TEXT BLOCK:
((
The Satechi Travel Router Is the Jack-of-all-Trades Power Adapter That Kicks Ass

There’s power adapters, and then there’s the Granddaddy of all travel adapters. Unfortunately, this means I’m going to have to eat my words about what I said about this generic $3 adapter I energetically wrote almost three years ago. (It’s still awesome as a budget, no-frills adapter.)

At the time, my best friend and I were commiserating about the perfect travel adapter. The dream? Accepts all prongs. One piece, no loose parts to worry about. Requires one power slot. USB charging. I just had no idea that it existed and that, actually, a product similar to that existed on the market. Not only is it better than I imagined it, I can say almost after almost a year with daily hands-on experience with it, this is probably one of the niftiest travel gadgets I’ve ever come across.

The Satechi Travel Router is like a rare and mythical beast that only exists in most Kickstarter fantasies. It’s a one-piece travel adapter that accepts all pins worldwide and has two ports for USB charging. The part that blew my mind is that it also includes a travel router in the same form factor, which is perfect for hooking up to a hotel’s paid Wi-Fi connection and spreading some of that Internet love to multiple devices.

The Satechi actually comes in two flavors, one without the router and one with the router. The router-less version retails for $14.99 on Amazon—which is still totally worth it—while the fun-filled router version of the product retails for $39.95 on Amazon. I actually managed to snag the beefed-up version for $34.99 off TheNextWeb, so it’s possible to get it for cheaper by looking hard around the interwebs. I’m close to declaring this the best $35 I’ve ever spent for myself the site.

In comparison, the router-less version is not a bad deal either. If all you’re after is a simple travel adapter with USB charging, this particular Mudder Universal International Adapter seems like a solid stand-in for a bit less money. It’s about a dollar cheaper at $13.99 on Amazon. Perhaps the biggest thing to be aware with USB slots is to make sure they are built for phone and tablet charging, not just phone charging. More on that later.

Meanwhile, the adapter itself measures at 2.75 inches x 2.5 inches x 2.5 inches (6.99 cm x 6.35 cm x 6.35 cm), which is actually about the same size as most all-in-one travel adapters I’ve seen, including the generic ones I wrote about previously. It weighs about 5.6 ounces (159 grams), which is a bit heavier but seems to be about the same weight as the Targus World Power Travel Adapter.

All considering, the Satechi Travel Router packs a decent punch in a relatively small form factor. It’s not possible to go smaller without removing some core functionality.


Like most power adapters I’ve reviewed, the Satechi Travel Adapter doesn’t convert voltage but adapts for different types of plugs worldwide. (Be very, very careful blowing it out with a hairdryer! This is where cheapo adapters are great.)

It not only accepts the major four types of plugs—U.S., European, British, and Australian—but it also converts to all of those plugs as well. While that doesn’t sound like a lot, that actually covers the majority of the world as most countries often default to one of the four, one of the few beneficial remains of imperialism.
))
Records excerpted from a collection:
((
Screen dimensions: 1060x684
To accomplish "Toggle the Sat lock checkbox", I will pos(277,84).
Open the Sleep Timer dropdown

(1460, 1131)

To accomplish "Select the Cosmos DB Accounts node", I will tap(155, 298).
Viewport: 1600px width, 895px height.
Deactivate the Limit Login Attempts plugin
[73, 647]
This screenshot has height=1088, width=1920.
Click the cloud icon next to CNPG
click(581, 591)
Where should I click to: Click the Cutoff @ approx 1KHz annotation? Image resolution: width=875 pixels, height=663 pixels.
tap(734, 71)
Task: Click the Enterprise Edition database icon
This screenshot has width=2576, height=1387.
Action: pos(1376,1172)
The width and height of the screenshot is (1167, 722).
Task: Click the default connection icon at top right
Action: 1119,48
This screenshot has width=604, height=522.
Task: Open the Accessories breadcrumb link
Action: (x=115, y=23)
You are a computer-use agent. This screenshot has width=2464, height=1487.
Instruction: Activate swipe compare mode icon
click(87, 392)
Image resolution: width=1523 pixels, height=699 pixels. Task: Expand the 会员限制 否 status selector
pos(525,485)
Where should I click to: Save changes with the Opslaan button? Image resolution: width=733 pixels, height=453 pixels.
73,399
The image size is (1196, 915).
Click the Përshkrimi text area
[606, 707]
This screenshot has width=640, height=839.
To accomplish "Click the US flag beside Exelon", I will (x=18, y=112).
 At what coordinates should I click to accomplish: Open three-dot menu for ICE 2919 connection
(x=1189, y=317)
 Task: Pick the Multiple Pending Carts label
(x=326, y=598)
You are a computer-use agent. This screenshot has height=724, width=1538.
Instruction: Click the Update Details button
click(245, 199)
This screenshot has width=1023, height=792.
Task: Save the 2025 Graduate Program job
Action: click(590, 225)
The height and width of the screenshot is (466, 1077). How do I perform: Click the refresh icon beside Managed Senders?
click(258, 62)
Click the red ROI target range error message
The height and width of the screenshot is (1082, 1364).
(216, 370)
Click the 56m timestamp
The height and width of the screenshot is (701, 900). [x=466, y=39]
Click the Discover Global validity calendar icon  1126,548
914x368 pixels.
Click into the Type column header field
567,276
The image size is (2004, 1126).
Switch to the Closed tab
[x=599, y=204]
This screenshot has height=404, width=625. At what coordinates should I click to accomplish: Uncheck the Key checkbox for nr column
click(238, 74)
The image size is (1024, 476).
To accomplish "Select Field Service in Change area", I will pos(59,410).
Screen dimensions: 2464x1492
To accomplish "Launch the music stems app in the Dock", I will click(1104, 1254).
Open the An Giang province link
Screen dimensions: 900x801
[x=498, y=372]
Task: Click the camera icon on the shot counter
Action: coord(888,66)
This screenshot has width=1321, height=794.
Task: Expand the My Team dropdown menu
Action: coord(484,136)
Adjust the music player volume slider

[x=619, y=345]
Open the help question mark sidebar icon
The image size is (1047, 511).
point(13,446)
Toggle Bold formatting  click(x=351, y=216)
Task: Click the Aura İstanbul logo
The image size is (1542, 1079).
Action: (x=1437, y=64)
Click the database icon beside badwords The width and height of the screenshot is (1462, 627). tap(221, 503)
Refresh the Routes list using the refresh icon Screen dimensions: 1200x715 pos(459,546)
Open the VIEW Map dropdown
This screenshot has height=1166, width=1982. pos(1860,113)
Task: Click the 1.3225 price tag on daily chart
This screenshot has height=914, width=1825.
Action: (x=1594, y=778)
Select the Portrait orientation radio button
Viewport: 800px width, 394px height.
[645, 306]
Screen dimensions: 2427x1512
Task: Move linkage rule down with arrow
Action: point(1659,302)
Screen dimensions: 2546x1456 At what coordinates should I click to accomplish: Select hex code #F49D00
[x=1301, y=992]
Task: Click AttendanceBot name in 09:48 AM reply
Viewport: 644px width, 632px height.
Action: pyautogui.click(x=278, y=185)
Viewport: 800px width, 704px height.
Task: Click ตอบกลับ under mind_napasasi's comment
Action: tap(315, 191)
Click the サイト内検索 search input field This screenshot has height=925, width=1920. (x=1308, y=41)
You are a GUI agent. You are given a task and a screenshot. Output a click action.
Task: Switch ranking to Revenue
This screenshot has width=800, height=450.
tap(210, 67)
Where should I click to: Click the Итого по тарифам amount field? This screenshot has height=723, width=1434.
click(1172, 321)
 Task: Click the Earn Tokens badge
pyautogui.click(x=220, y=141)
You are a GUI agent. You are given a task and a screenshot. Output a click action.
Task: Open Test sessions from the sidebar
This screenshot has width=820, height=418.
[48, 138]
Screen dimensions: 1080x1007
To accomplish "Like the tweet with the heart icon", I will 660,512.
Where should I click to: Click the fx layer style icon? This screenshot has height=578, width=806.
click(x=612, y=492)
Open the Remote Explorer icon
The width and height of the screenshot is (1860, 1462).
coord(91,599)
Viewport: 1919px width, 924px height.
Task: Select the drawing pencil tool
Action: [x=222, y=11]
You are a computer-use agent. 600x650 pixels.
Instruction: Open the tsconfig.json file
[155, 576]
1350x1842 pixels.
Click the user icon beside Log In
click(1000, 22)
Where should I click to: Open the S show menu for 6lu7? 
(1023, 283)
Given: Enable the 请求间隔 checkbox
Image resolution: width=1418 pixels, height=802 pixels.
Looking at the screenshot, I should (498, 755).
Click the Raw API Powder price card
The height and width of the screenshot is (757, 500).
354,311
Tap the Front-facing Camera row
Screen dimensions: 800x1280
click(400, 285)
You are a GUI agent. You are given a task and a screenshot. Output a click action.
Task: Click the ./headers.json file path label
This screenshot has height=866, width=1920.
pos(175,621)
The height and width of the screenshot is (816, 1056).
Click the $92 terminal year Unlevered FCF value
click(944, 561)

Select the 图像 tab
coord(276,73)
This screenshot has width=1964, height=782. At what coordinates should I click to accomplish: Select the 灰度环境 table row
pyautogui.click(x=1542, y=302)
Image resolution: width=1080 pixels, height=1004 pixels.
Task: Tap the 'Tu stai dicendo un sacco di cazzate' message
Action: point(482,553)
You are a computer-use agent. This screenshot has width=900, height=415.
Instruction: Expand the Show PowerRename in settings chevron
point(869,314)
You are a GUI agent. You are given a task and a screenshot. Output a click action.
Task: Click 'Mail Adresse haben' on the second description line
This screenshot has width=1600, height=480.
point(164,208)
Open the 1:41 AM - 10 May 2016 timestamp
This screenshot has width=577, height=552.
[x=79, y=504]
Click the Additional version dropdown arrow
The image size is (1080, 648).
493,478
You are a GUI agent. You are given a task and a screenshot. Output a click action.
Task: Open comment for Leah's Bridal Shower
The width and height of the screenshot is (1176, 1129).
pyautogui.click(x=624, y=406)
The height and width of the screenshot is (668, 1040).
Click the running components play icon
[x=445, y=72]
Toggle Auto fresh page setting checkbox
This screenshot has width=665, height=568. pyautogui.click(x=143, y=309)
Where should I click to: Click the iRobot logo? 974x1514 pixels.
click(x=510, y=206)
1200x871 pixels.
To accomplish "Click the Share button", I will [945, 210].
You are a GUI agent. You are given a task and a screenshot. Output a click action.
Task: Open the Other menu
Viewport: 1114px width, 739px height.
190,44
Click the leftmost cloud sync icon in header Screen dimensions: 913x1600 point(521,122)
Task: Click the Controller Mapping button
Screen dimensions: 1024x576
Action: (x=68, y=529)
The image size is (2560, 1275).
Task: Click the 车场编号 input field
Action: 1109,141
))
TO DO:
**A)** In the Satechi travel router review, what is the Amazon retail price of the version that includes the router?
**B)** Revise everything from "There’s power adapters, and" down to "budget, no-frills adapter.)" in the Satechi travel router review, putting "King" in place of "Granddaddy".

ANSWERS FOR THE TASKS:
**A)** $39.95

**B)**
There’s power adapters, and then there’s the King of all travel adapters. Unfortunately, this means I’m going to have to eat my words about what I said about this generic $3 adapter I energetically wrote almost three years ago. (It’s still awesome as a budget, no-frills adapter.)